Quick answer: simple interest formula
Simple interest is calculated with:
I = P × R × T / 100
Where I is interest, P is principal, R is the annual interest rate as a percent, and T is time in years. The total amount is:
Total = Principal + Interest
For example, a $1,000 principal at 5% simple interest for 3 years earns $150 interest, so the total amount is $1,150.
How to use the Simple Interest Calculator
- Enter the principal — the initial amount invested or borrowed.
- Enter the annual rate as a percentage (e.g. 5 for 5%).
- Enter the time in years. Decimals are accepted (e.g. 1.5 for 18 months).
- The interest and total amount update instantly.
Use this calculator for quick savings estimates, loan interest checks, note repayment examples, classroom finance problems and comparison against compound interest.
Formula details
$$I = \frac{P \times R \times T}{100}$$
Where P = principal, R = annual rate (%), T = time (years).

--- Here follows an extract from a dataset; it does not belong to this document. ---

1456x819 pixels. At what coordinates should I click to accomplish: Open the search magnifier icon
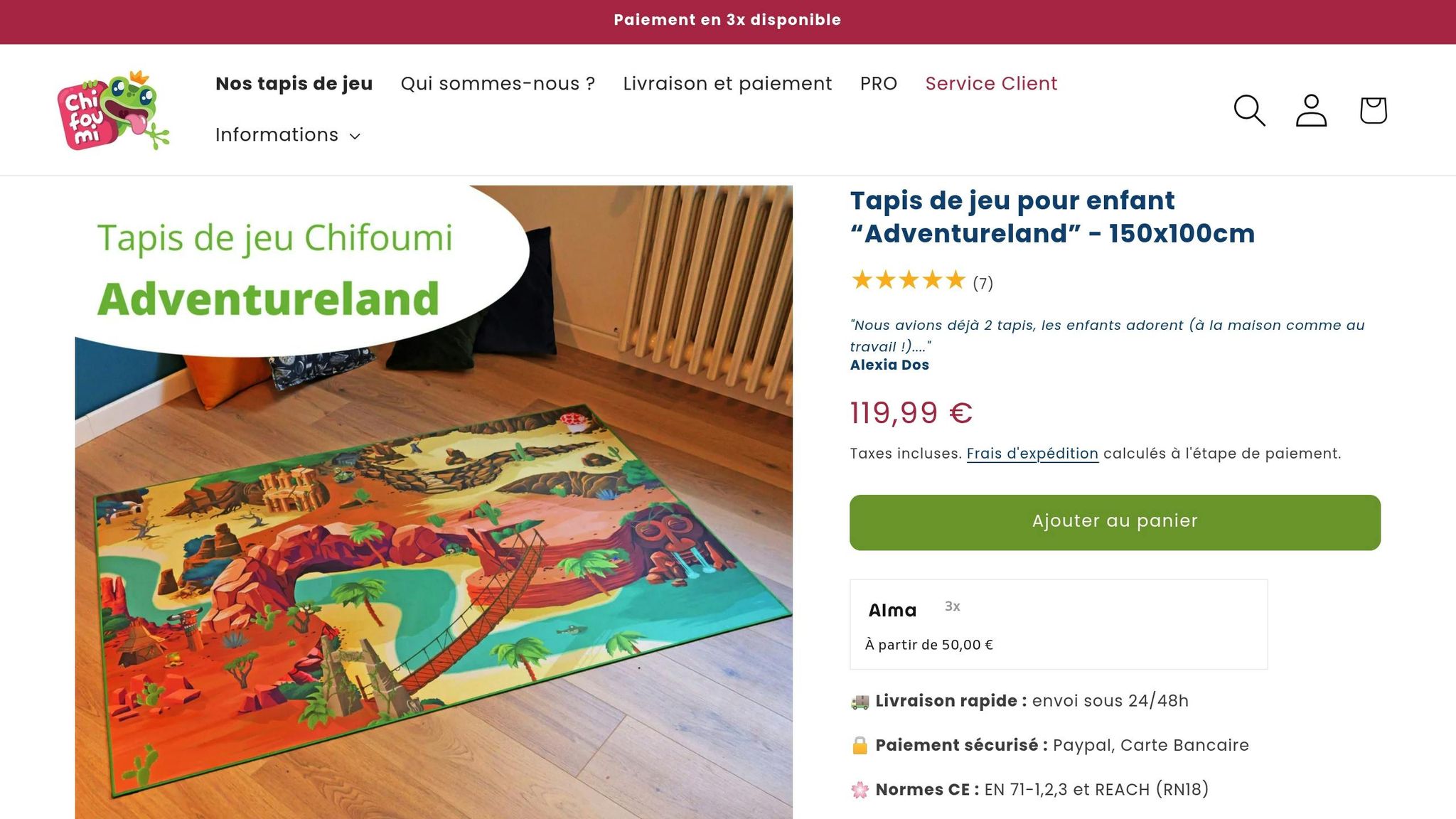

The total repayment or total value is:
$$\text{Total} = P + I$$
Example
A $1,000 deposit at 5% per year for 3 years:
$$I = \frac{1000 \times 5 \times 3}{100} = $150$$
$$\text{Total} = $1,150$$
More worked examples
| Principal | Rate | Time | Interest | Total |
|---|---|---|---|---|
| $500 | 6% | 2 years | $60 | $560 |
| $2,000 | 4.5% | 18 months | $135 | $2,135 |
| $10,000 | 3% | 90 days | about $73.97 | about $10,073.97 |
For partial years, convert the time before calculating:
18 months = 18 / 12 = 1.5 years
90 days ≈ 90 / 365 = 0.2466 years
Solving for principal, rate or time
The same formula can be rearranged when you know the other values:
Principal = Interest × 100 / (Rate × Time)
Rate = Interest × 100 / (Principal × Time)
Time = Interest × 100 / (Principal × Rate)
Example: if you earned $240 interest on $2,000 over 3 years, the rate was:
240 × 100 / (2000 × 3) = 4%
Simple interest vs compound interest
Simple interest grows in a straight line because interest is calculated only on the original principal. Compound interest grows faster because each period’s interest is added back to the balance and can earn more interest later.
For short loans, classroom examples and flat-rate notes, simple interest is often enough. For savings accounts, credit cards, mortgages and investments, compound interest is usually the better model.